Deine Aufgaben:
**a.** Schreib aus dem Interview mit Mario Gomez den Abschnitt wortgetreu ab: Beginne bei den Worten „Sind Sie eigentlich“ und hör nach „und Thomas Müller.“ auf.
**b.** Setze das Interview mit Mario Gomez nach seinem letzten Satz fort.

Textauszug:
Mario Gomez im Interview: „Skrtel sieht nur so hart aus“

Am Sonntagabend trifft die deutsche Fußball-Nationalmannschaft im EM-Achtelfinale auf die Slowakei. Stürmer Mario Gomez über vermeintliche Raubeine beim Gegner und die Datenflut in der Nationalelf-Kabine.

Herr Gomez, wie verbringt ein 30 Jahre alter Spieler einen freien Turniertag bei der EM?

Ich war mit meiner Freundin auf dem See. Das Wetter war gigantisch. Letzte Woche hatten wir auch einen freien Tag, aber da war das Wetter hier ziemlich mau. Ich sage jetzt nicht, dass das Wetter das alles Entscheidende ist, im Gegenteil. Ich mochte es sogar, dass es bei den Spielen nicht so heiß war. Aber wenn der Trainer freigibt, um mal die Köpfe freizukriegen, ist Sonne ideal. Uns Spieler hat es ja in alle Richtungen verstreut.

Sind Sie eigentlich sehr schmerzempfindlich?

(überlegt) … in Bezug auf was?

Sie haben nach dem Spiel gegen Nordirland erzählt, dass es schon sehr hart war gegen die beiden Innenverteidiger…

…ach so meinen Sie das. Das war doch mein Job. Und ich habe ja auch eine gewisse Masse mitbekommen, ich bin kein Hänfling, insofern war es okay. Es war ja der Plan, dass ich diese beiden Spieler binde, dass ich körperlich dagegenhalte, damit sie sich auf mich fokussieren mussten und dadurch den Platz frei machen für Mario und Thomas.

Ihre stürmenden Unterstützer Mario Götze und Thomas Müller.

Gezeigtes Material:
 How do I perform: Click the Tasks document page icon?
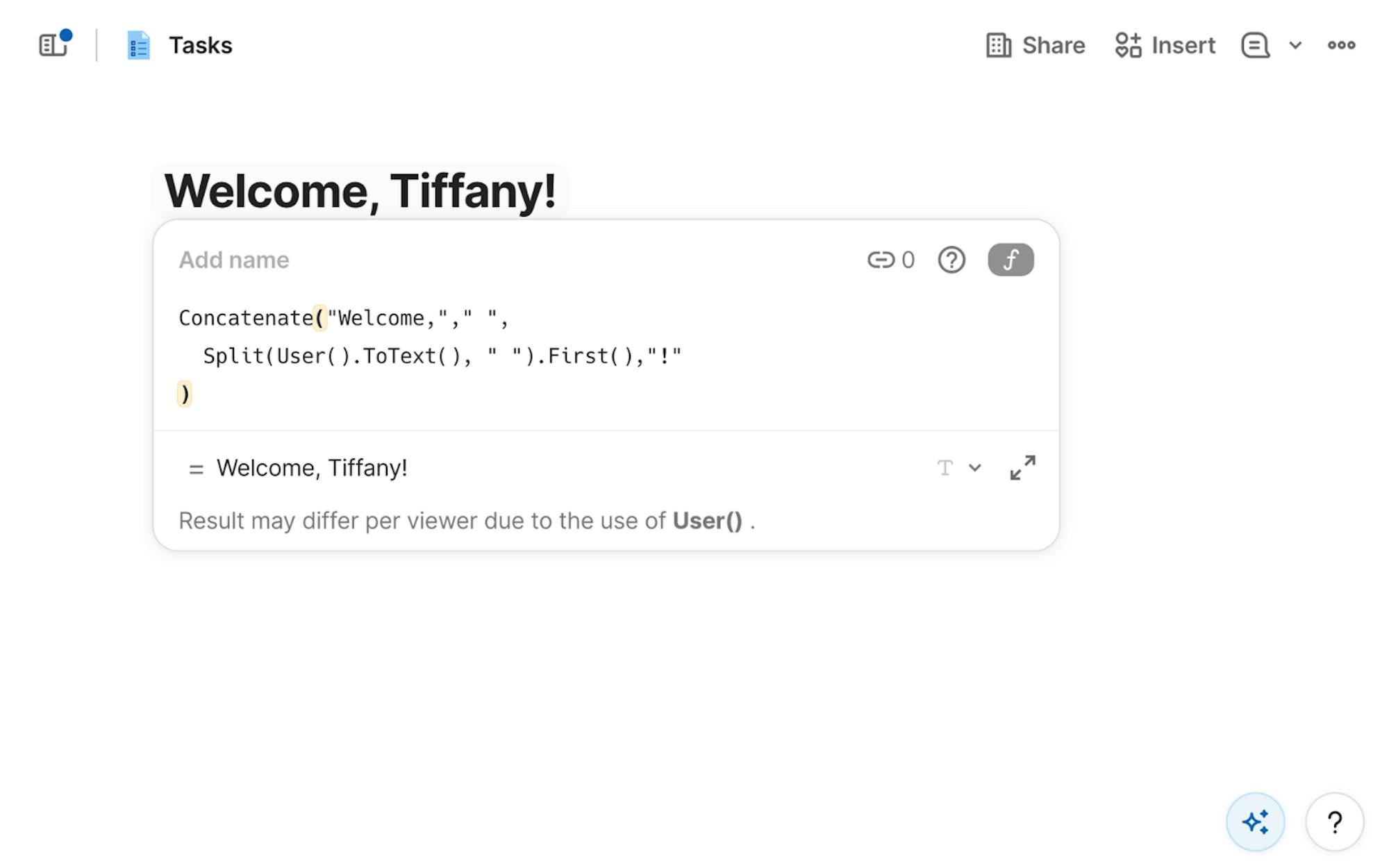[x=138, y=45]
---
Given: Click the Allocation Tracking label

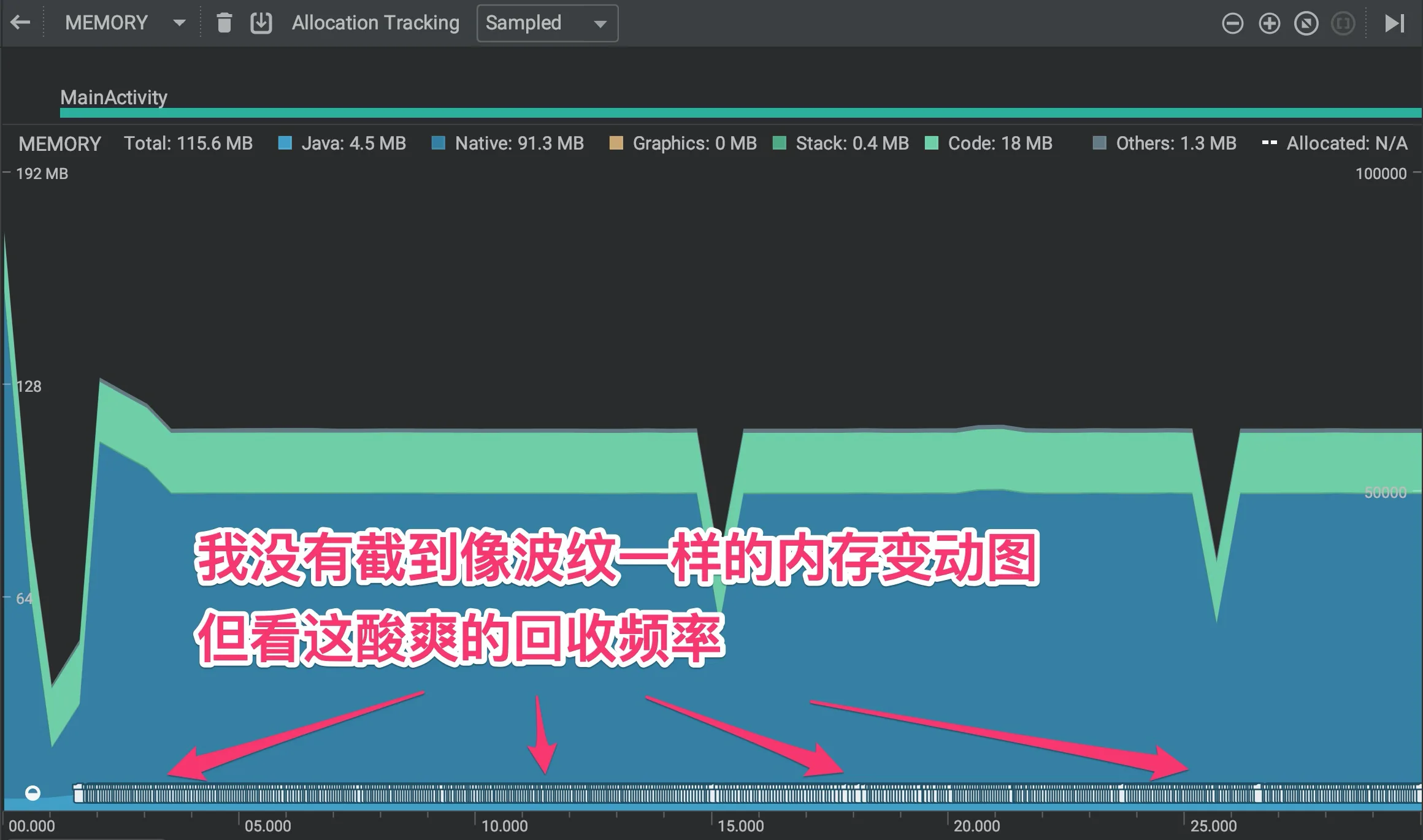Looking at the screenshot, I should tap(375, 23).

Lösungen:
**a.**
Sind Sie eigentlich sehr schmerzempfindlich?

(überlegt) … in Bezug auf was?

Sie haben nach dem Spiel gegen Nordirland erzählt, dass es schon sehr hart war gegen die beiden Innenverteidiger…

…ach so meinen Sie das. Das war doch mein Job. Und ich habe ja auch eine gewisse Masse mitbekommen, ich bin kein Hänfling, insofern war es okay. Es war ja der Plan, dass ich diese beiden Spieler binde, dass ich körperlich dagegenhalte, damit sie sich auf mich fokussieren mussten und dadurch den Platz frei machen für Mario und Thomas.

Ihre stürmenden Unterstützer Mario Götze und Thomas Müller.

**b.**
Ja, und ich glaube, das ist uns ganz gut gelungen. Wenn alles so massiv und statisch ist, ist es eigentlich schwierig, Chancen herauszuspielen. Das war es dann aber nicht. Die beiden Innenverteidiger hatten gut damit zu tun, dass ich nicht bei Flanken an den Ball komme. Dadurch war mehr Platz für die anderen beiden. Unser Plan ist aufgegangen. Aber Sie haben recht, die beiden Nordiren waren ordentliche Brocken.

Gegen die Slowaken ist ein ähnliches Spiel zu erwarten. Der Innenverteidiger Martin Skrtel gilt ebenfalls als Raubein.

Ich glaube, das sieht nur so aus mit seiner Frisur und seinen Tattoos. Ich habe ihn nicht als mega-unfairen Spieler kennengelernt. Klar, er ist englische Härte gewohnt, er spielt seit vielen Jahren in der Premier League. Wir haben ja schon vor vier Wochen das Testspiel gegen die Slowaken gehabt, da traten sie mit einer sehr defensiven Grundausrichtung an. Und jetzt beim Turnier, wo es um was geht, werden sie vermutlich noch defensiver sein. Dementsprechend ist es an uns, wieder Lösungen zu finden und Raum zu schaffen für Torchancen. Wir sind gut drauf, wir haben damit schon im Training angefangen und werden noch eine Videoanalyse bekommen. Ich bin überzeugt, dass wir uns auch gegen die Slowakei Torchancen erspielen werden.

"Das ist ein Turnier der Emotionen und der Herzen"

Die Vorrunde war geprägt von vielen Mannschaften, die ultradefensiv aufgetreten sind. War das für Sie als Stürmer mit die extremste Erfahrung?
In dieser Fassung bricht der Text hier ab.